1Downloadable along with CUDA at http://developer.nvidia.com/cuda-downloads.

Parallel Nsight for Microsoft Visual Studio

Parallel Nsight is the debugging and analysis tool that NVIDIA provides for Microsoft developers; it installs as a plug-in within Microsoft Visual Studio. Parallel Nsight allows both debugging and analysis on the machine as well as on remote machines, which can be located at a customer's site. Be aware that the capabilities of Parallel Nsight vary with the hardware configuration, as can be seen in Table 3.2.
Table 3.2 Parallel Nsight Capabilities According to Machine Configuration
Hardware ConfigurationSingle-GPU SystemDual-GPU SystemTwo Systems, Each with a GPUDual-GPU System SLI MultiOS
CUDA C/C++ Parallel Debugger
Direct3D Shader Debugger
Direct3D Graphics Inspector
Analyzer
The following discussion highlights only a few features of Parallel Nsight as part of our analysis of nlpcaNM.cu. Parallel Nsight is an extensive package that is growing and maturing quickly. The most current information—including videos and user forums—can be found on the Parallel Nsight web portal (http://www.nvidia.com/ParallelNsight) as well as in the help section in Visual Studio.

The Nsight Timeline Analysis

As can be seen in Trace timeline in Figure 3.7, Parallel Nsight provides a tremendous amount of information that is easily accessible via mouseover and zooming operations, as well as various filtering operations. Given the volume of information available in these traces, it is essential to know that regions of the timeline can be selected by clicking the mouse on the screen at a desired starting point of time. A vertical line will appear on the screen. Then press the Shift key and move the mouse (with the button pressed) to the end region of interest. This action will result in a gray overlay, as shown in Figure 3.7. A nice feature is that the time interval for the region is calculated and displayed.
B9780123884268000033/f03-07-9780123884268.jpg is missing
Figure 3.7
Parallel Nsight timeline.
The timeline can be used to determine if the application is CPU-bound, memory-bound, or kernel-bound:
CPU-bound: There will be large areas where the kernel is shown to be running.
PCIe transfer–limited: Kernel execution is blocked while waiting on memory transfers to or from the device, which can be seen by looking at the Memory row. If much time is being spent waiting on memory copies, consider using the Streams API to pipeline the application. This API allows data transfers and kernel execution to overlap. Before modifying code, compare the duration of the transfers and kernels to ensure that a performance gain will be realized.
Kernel-bound: If the majority of the application time is spent waiting on kernels to complete, then switch to the “Profile CUDA” activity and rerun the application to collect information from the hardware counters.
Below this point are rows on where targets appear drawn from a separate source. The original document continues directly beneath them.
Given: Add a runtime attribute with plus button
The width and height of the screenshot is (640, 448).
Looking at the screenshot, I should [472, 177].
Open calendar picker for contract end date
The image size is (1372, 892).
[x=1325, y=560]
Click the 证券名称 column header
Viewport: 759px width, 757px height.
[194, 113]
This information can help guide the optimization of kernel performance.
Zooming into a region of the timeline view allows Parallel Nsight to provide the names of the functions and methods as sufficient space becomes available in each region, which really helps the readability of the traces.

The NVTX Tracing Library

The NVTX library provides a powerful way to label sections of the computation to provide an easy-to-follow link to what the actual code is doing. Annotating Parallel Nsight traces can greatly help in understanding what is going on and provide information that will be missed by other CUDA tracing tools.
The simplest two NVTX methods are:
nvtxRangePushA(char*): This method pushes a string on the NVTX stack that will be visible in the timeline. Nested labels are allowed to annotate asynchronous events.
nvtxRangePop(): Pop the topmost label off the stack so that it is no longer visible on the timeline trace.
The nvToolsExt.h header file is included in those source files that use the NVTX library. In addition, the 32- or 64-bit version of the nvToolsExt library must be linked with the executable. The simplicity of these library calls is shown in Example 3.10, “NVTX Instrumented Transform_Reduce,” to annotate the thrust::transform_reduce call in nlpcaNM.cu:
nvtxRangePushA("Transform Reduce");
Real sum = thrust::transform_reduce(
thrust::counting_iterator<unsigned int>(0),
thrust::counting_iterator<unsigned int>(nExamples),
getError,
(Real) 0.,
thrust::plus<Real>());
nvtxRangePop();
Figure 3.7 is a screenshot showing the amount of detail that is available on a timeline trace. This timeline shows three transform_reduce operations. The middle operation has been highlighted in gray to help separate the three annotated operations. The traces at the top show GPU activity and API calls; the bottom traces show activity on the system and related to the application on all the multiprocessor cores.
Parallel Nsight makes excellent use of color to help with interpretations, which is not shown in this grayscale image. A large monitor is suggested when using Parallel Nsight, as the timeline contains much information, including labels and scrollable, interactive regions.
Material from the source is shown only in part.